Document extract below:

The General Motors Sigma platform is a mid-size automobile platform used by General Motors from the 2003 to 2015 model years. Exclusive to the Cadillac division, Sigma was the successor to the Opel-designed V platform. Initially developed for executive cars, the architecture was expanded for larger model lines, sports sedans, and multiple body styles.

Two generations of the Sigma platform were developed by GM for worldwide markets. The architecture was discontinued for the 2016 in favor of the GM Alpha platform, itself utilized nearly exclusively by Cadillac.

End of Document extract.
Data provided below:

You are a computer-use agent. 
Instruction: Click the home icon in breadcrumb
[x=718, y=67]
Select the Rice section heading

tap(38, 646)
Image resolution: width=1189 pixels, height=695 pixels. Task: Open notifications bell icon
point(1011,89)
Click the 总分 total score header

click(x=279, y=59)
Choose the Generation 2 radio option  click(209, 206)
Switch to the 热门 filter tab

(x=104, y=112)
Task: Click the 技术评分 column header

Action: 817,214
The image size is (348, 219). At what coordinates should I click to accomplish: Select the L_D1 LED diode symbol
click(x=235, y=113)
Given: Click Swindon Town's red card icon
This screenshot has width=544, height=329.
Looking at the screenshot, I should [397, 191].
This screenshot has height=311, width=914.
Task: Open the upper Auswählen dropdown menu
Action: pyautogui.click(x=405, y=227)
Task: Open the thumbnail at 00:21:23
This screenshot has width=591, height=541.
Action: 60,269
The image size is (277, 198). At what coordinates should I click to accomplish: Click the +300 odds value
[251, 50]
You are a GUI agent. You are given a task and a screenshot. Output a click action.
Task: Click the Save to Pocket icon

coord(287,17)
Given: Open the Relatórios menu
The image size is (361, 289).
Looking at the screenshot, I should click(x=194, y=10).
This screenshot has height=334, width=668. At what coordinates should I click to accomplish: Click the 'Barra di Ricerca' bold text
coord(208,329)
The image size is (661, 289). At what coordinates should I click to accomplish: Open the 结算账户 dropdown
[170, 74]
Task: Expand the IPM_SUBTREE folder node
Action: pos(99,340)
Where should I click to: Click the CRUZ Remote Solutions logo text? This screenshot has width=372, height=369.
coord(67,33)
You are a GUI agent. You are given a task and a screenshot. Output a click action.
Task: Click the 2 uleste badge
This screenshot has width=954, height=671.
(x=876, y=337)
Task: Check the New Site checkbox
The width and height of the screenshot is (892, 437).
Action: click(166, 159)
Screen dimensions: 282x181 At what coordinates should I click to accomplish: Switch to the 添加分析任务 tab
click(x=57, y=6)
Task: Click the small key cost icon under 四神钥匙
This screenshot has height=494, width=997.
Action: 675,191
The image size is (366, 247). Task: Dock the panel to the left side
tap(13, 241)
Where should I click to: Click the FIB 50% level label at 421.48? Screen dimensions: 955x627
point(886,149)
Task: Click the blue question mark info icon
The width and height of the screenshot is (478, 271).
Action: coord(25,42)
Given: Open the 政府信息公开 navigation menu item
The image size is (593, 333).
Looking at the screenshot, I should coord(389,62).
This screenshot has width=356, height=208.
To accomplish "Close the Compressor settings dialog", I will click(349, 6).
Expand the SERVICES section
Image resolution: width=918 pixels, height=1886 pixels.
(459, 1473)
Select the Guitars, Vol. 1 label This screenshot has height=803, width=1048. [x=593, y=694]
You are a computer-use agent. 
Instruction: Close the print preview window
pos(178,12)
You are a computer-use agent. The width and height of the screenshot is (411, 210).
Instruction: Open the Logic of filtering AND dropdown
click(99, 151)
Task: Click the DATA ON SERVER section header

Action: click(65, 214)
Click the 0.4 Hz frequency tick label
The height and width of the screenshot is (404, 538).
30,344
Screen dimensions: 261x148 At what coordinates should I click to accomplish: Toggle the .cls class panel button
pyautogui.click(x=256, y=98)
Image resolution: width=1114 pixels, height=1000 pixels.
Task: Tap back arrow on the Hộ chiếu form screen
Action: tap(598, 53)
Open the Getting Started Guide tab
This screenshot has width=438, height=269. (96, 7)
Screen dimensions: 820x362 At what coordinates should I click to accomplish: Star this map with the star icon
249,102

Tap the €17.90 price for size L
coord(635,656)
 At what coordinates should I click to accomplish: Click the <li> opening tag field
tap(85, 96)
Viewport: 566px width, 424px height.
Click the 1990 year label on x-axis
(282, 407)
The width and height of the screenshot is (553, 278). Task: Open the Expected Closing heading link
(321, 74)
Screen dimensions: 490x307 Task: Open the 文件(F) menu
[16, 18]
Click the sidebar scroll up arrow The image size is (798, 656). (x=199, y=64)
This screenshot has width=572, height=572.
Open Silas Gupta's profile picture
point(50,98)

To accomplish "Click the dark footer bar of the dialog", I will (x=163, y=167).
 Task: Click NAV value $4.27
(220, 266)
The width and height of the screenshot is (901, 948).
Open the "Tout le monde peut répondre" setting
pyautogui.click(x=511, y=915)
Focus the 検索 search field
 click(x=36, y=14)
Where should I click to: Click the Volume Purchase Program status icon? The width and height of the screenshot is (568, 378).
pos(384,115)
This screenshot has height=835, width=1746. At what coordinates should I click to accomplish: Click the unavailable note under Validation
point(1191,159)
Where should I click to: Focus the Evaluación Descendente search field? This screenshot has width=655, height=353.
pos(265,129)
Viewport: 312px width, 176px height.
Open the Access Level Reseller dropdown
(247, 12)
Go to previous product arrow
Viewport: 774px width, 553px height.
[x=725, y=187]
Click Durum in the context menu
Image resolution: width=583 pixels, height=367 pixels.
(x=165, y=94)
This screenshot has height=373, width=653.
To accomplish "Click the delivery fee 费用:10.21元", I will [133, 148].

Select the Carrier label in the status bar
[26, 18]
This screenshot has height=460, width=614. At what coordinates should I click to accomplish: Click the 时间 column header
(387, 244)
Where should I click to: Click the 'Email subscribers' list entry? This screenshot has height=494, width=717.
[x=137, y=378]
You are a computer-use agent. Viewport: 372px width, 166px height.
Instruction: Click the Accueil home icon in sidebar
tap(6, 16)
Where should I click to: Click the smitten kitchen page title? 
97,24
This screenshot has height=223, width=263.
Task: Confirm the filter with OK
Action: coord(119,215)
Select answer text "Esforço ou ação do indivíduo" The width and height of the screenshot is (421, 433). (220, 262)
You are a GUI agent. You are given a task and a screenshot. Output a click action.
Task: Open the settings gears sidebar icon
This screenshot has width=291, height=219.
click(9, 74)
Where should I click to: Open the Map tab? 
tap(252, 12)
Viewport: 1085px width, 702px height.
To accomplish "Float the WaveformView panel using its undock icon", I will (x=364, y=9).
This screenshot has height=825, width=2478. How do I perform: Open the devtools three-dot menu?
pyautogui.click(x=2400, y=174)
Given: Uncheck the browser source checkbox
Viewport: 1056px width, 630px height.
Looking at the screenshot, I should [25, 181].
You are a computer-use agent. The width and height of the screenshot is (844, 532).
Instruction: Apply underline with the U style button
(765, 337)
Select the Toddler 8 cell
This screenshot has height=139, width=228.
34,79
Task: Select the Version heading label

End of Data provided.

Questions:
#1 Based on the passage about the General Motors Sigma platform, decide whether each statement agrees with it: (a) General Motors used Sigma from the 2003 to 2015 model years; (b) Sigma replaced a platform designed by Opel; (c) GM developed three generations of Sigma. Answer yes or no for each and quote the words from the passage that decide it.
#2 According to the passage about the General Motors Sigma platform, which platform replaced Sigma when it was discontinued?

Results for the exercise:
#1
(a) Yes: "used by General Motors from the 2003 to 2015 model years"
(b) Yes: "Sigma was the successor to the Opel-designed V platform"
(c) No: "Two generations of the Sigma platform were developed by GM for worldwide markets"

#2 The GM Alpha platform.